One likely winner is State Senator David Scott, a twenty-eight-year veteran of the Georgia legislature–he was first elected when segregationist Lester Maddox still held statewide office–who easily won a four-way Democratic primary. Now he is the front-runner in a suburban Atlanta district drawn to combine a strong African-American base (41 percent of the population) with liberal white voters who are likely to be impressed with Scott’s record of opposition to school vouchers and support for environmental protection and women’s rights.


Abortion is a big issue in one of the nation’s most competitive Congressional races, with one candidate drawing substantial support from the National Abortion and Reproductive Rights Action League and Planned Parenthood and the other favored by the National Right to Life Political Action Committee. But the battle for the open seat in Maine’s 2nd District is not a typical contest between a prochoice Democrat and an antichoice Republican: State Senate President Mike Michaud, the Democrat, is the one with the antiabortion record, while Republican Kevin Raye is hailed by NARAL’s Kate Michelman as “a very good candidate.”

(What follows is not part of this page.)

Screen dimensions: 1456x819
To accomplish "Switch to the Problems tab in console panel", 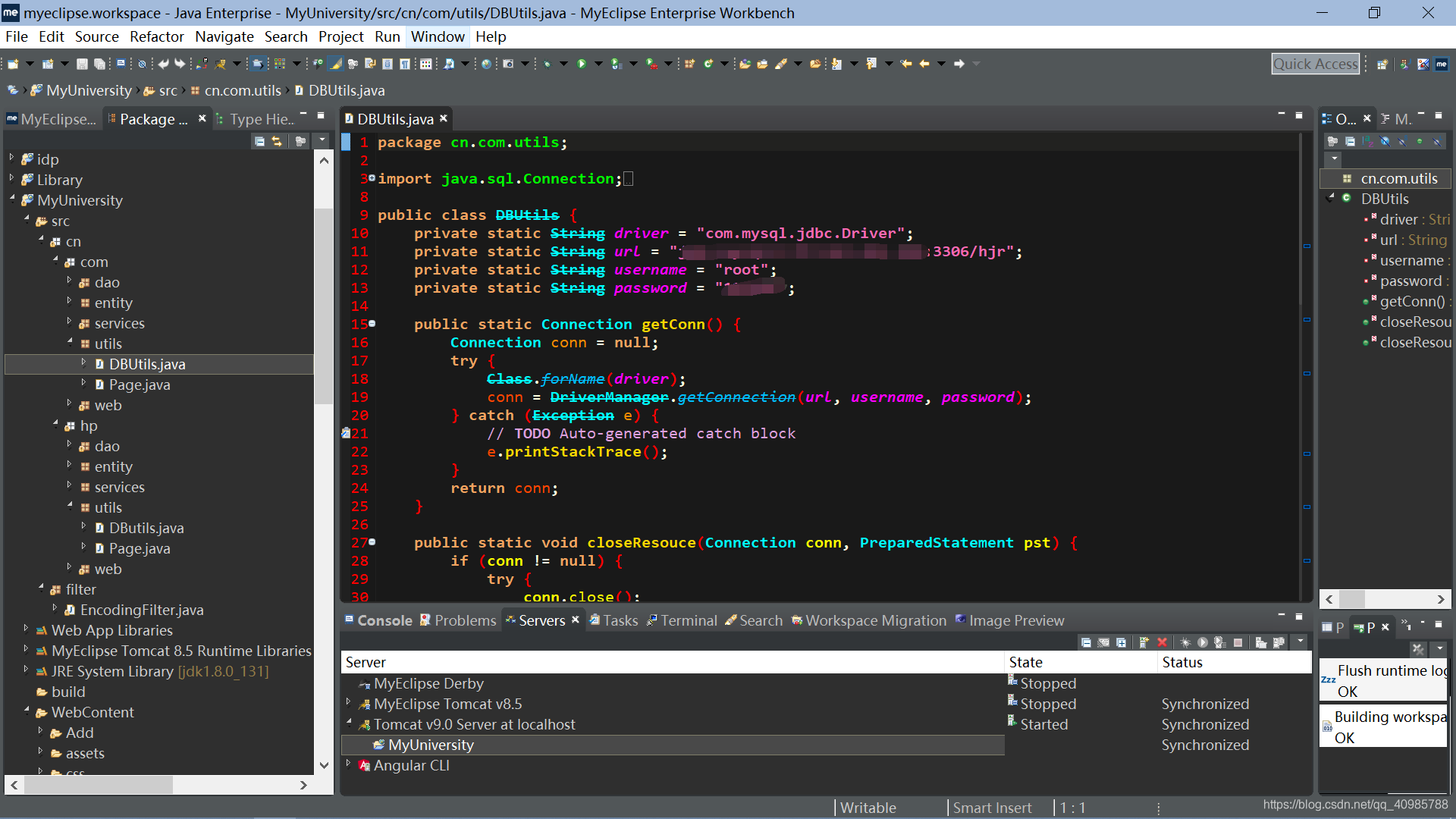I will click(x=462, y=620).
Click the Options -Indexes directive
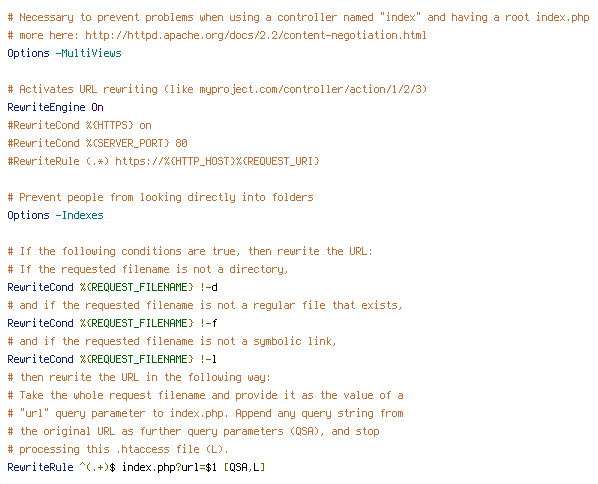This screenshot has width=598, height=484. coord(55,215)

Despite a heavily blue-collar and Catholic population, the district has not elected an antiabortion representative since the Supreme Court’s Roe v. Wade decision. So the abortion issue has created a complex dynamic. Michaud, a paper-mill worker and union member, has a liberal record on most issues and promises that he would be a national leader in fights for corporate accountability, fair trade and legislation that would have the federal government follow Maine’s model of negotiating with drug companies to force drug prices down. And his vote would help put prochoice Democrats in charge of the House, empowering them to block the Bush Administration’s antiabortion initiatives. Raye is a probusiness conservative who would vote with antichoice Republican House leaders. But district voters have never spent much time worrying about Washington power plays, while they have routinely elected prochoice candidates–Republican former Representative William Cohen, who became Bill Clinton’s Defense Secretary, and Olympia Snowe, now the state’s senior senator, and Democrats like outgoing incumbent John Baldacci, who received a 100 percent rating from Planned Parenthood.

Michaud has tried to ease tensions by saying he would not support a constitutional amendment to ban abortion and struggling to steer the debate toward economic issues. He may succeed: Maine’s economy is hurting badly, and unions are pulling out all the stops to elect one of their own. But the race remains close and contains a lesson for Democrats: A party that has pushed voters to support often-disappointing Democratic nominees in order to defend reproductive rights should not be surprised when those voters have a hard time supporting a Democrat who does not share that commitment. Democrats across the country could find themselves wrestling with the issue in 2004 if Congressional Progressive Caucus chair Kucinich, a hero of the antiwar movement and champion of progressive economic causes who has cast many antichoice votes, tries to win the party’s presidential nomination.

Maine Democrats have kept some wavering partisans on board with a message that the House of Representatives chosen November 5 will either empower or restrain the Bush Administration in the middle of one of the most tumultuous terms in presidential history. The Bush White House knows that is the fundamental issue of 2002, and–after a year of positioning for this moment–it’s busy making the case for empowering the President. With a dwindling number of days to go before the election, however, it is still not clear that national Democratic leaders will muster the counterargument that resonates with voters.